> Your goal
Rewrite everything in the text on the `design` argument of TVGEV from "As an example, we" down to "linear regression framework.", putting "segmented regression" in place of "kink regression".
[Start Text passage]
Using variables in the `design` argument of `TVGEV`

Using variables in the `design` argument

The design argument of the TVGEV function is intended to be “language”. It can embed a “parameter” given as a R object in the environment, yet this can cause problems due to the scoping rules, especially when the TVGEV function is used from within a function.

Example change of slope in a broken line trend

As an example, we will consider the case where a time trend is specified as a broken line with a slope zero before the time of change, say $u$ , and with an unknown slope after the time $u$ . This is similar to a kink regression in the linear regression framework.

It is not possible with NSGEV to consider $u$ as a model parameter because TVGEV models are assumed to link each of the three GEV parameters to a linear predictor having the form $\mathbf{x}(t)^\top \boldsymbol{\psi}$ . Incidentally, would $u$ be considered as a model parameter, the log-likelihood would no longer be differentiable w.r.t. $u$ , and adjustments would be required in the likelihood-based inference. However we can think of using a grid of candidate values for the change of slope time $u$ : by fitting the model with $u$ fixed to each grid value say $u_i$ for $i=1$ , $2$ , … we can compute the corresponding maximised log-likelihoods and then choose the value of $u$ as the grid value with maximal log-likelihood. It is convenient to write a function inside which the loop on the candidate values is found. The broken line can be obtained with the breaksX design function: its breaks argument corresponds to the vector of knots for the truncated power splines. By using a single knot, one gets two basis functions - see the help for breaksX. One only needs to use the broken line basis function with name "t_1990" if for example the change of slope $u$ is located at year 1990. A possible problem arises from the fact that the candidate value $u_i$ has to be passed to the design function.
[End Text passage]
[Start Recorded data]
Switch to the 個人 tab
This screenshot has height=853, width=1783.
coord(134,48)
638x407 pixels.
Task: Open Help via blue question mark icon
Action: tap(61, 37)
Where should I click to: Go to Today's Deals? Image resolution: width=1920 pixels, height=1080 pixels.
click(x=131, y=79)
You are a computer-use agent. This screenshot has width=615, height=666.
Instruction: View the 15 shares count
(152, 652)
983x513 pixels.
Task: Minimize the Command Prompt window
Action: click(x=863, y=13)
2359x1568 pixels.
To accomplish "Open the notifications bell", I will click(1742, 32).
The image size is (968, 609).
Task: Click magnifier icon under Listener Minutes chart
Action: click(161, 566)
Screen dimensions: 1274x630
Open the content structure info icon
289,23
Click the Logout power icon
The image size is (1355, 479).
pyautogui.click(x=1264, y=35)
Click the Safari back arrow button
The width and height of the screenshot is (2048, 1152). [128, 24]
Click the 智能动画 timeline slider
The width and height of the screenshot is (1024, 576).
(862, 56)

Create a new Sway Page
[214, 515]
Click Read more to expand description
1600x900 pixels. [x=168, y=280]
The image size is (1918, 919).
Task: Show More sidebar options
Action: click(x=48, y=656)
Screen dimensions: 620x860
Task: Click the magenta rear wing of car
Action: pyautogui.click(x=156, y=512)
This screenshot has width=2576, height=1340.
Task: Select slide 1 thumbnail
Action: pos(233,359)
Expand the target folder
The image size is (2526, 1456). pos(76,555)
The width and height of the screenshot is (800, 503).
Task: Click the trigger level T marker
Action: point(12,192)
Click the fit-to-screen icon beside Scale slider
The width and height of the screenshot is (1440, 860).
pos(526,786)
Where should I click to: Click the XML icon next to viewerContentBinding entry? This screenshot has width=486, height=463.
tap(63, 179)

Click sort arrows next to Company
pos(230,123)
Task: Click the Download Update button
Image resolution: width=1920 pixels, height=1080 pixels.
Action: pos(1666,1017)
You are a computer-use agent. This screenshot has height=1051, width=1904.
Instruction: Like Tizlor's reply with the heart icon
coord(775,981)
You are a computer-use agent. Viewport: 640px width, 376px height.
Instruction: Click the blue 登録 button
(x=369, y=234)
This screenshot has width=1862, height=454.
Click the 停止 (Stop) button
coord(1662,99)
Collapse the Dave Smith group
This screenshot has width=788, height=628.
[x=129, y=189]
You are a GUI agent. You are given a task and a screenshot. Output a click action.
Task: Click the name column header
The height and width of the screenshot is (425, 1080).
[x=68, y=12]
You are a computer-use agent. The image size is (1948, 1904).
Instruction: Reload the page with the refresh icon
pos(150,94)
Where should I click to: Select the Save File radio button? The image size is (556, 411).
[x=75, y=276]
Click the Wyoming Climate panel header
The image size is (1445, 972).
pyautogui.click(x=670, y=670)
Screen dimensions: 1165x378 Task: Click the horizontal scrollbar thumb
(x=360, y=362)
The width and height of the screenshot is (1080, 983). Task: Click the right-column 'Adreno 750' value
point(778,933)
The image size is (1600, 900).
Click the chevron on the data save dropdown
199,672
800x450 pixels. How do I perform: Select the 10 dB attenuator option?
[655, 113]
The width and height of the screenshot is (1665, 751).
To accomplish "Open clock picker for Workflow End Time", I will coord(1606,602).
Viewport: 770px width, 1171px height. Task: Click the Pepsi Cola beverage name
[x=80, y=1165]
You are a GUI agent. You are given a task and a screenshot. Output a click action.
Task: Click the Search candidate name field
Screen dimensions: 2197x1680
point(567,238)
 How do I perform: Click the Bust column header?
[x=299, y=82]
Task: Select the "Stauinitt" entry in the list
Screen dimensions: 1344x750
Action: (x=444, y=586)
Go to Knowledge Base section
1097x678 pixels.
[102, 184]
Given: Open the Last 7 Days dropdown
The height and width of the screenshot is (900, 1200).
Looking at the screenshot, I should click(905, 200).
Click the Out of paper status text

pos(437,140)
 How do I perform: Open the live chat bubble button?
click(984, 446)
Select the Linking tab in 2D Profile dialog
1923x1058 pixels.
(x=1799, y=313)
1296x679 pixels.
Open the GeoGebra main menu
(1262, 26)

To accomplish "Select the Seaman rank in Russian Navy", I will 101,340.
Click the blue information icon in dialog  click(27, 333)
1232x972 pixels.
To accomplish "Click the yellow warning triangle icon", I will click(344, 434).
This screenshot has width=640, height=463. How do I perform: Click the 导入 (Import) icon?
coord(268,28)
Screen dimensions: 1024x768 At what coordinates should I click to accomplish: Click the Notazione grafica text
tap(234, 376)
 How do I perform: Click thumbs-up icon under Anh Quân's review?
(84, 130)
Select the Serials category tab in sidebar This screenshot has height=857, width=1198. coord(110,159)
[End Recorded data]
> Result
As an example, we will consider the case where a time trend is specified as a broken line with a slope zero before the time of change, say $u$ , and with an unknown slope after the time $u$ . This is similar to a segmented regression in the linear regression framework.